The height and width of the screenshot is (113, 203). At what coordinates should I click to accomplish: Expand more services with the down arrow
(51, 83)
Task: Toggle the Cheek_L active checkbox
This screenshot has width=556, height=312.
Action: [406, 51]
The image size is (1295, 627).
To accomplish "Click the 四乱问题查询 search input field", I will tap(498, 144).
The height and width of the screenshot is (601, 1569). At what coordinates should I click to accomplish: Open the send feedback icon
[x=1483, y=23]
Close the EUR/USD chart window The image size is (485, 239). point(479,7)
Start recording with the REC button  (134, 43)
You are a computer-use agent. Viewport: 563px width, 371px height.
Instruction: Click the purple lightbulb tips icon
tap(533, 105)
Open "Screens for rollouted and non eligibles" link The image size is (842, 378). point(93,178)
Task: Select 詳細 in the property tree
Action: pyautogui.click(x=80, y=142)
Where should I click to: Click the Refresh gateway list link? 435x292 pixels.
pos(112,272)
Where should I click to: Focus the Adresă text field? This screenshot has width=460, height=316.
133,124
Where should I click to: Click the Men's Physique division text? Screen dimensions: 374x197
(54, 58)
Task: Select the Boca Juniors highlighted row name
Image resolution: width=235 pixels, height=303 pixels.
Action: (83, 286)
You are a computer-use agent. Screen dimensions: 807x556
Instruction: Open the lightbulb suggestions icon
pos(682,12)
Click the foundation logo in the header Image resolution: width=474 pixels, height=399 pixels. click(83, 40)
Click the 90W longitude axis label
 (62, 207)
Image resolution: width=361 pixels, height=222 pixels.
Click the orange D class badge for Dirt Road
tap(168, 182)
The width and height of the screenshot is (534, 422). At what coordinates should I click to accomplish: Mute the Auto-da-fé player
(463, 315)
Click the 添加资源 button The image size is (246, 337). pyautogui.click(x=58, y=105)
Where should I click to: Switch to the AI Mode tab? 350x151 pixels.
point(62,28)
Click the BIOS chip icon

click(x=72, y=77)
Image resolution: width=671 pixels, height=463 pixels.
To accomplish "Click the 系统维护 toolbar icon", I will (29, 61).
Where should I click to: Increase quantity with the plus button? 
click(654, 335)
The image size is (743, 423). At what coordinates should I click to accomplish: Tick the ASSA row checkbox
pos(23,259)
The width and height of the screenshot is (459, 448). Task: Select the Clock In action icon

------------------------------------------------------------------------

Action item —
What is needed here is an exact copy of all the entries.

Exercise result —
The height and width of the screenshot is (113, 203). At what coordinates should I click to accomplish: Expand more services with the down arrow
(51, 83)
Task: Toggle the Cheek_L active checkbox
This screenshot has width=556, height=312.
Action: [406, 51]
The image size is (1295, 627).
To accomplish "Click the 四乱问题查询 search input field", I will tap(498, 144).
The height and width of the screenshot is (601, 1569). At what coordinates should I click to accomplish: Open the send feedback icon
[x=1483, y=23]
Close the EUR/USD chart window The image size is (485, 239). point(479,7)
Start recording with the REC button  (134, 43)
You are a computer-use agent. Viewport: 563px width, 371px height.
Instruction: Click the purple lightbulb tips icon
tap(533, 105)
Open "Screens for rollouted and non eligibles" link The image size is (842, 378). point(93,178)
Task: Select 詳細 in the property tree
Action: pyautogui.click(x=80, y=142)
Where should I click to: Click the Refresh gateway list link? 435x292 pixels.
pos(112,272)
Where should I click to: Focus the Adresă text field? This screenshot has width=460, height=316.
133,124
Where should I click to: Click the Men's Physique division text? Screen dimensions: 374x197
(54, 58)
Task: Select the Boca Juniors highlighted row name
Image resolution: width=235 pixels, height=303 pixels.
Action: (83, 286)
You are a computer-use agent. Screen dimensions: 807x556
Instruction: Open the lightbulb suggestions icon
pos(682,12)
Click the foundation logo in the header Image resolution: width=474 pixels, height=399 pixels. click(83, 40)
Click the 90W longitude axis label
 (62, 207)
Image resolution: width=361 pixels, height=222 pixels.
Click the orange D class badge for Dirt Road
tap(168, 182)
The width and height of the screenshot is (534, 422). At what coordinates should I click to accomplish: Mute the Auto-da-fé player
(463, 315)
Click the 添加资源 button The image size is (246, 337). pyautogui.click(x=58, y=105)
Where should I click to: Switch to the AI Mode tab? 350x151 pixels.
point(62,28)
Click the BIOS chip icon

click(x=72, y=77)
Image resolution: width=671 pixels, height=463 pixels.
To accomplish "Click the 系统维护 toolbar icon", I will (29, 61).
Where should I click to: Increase quantity with the plus button? 
click(654, 335)
The image size is (743, 423). At what coordinates should I click to accomplish: Tick the ASSA row checkbox
pos(23,259)
The width and height of the screenshot is (459, 448). Task: Select the Clock In action icon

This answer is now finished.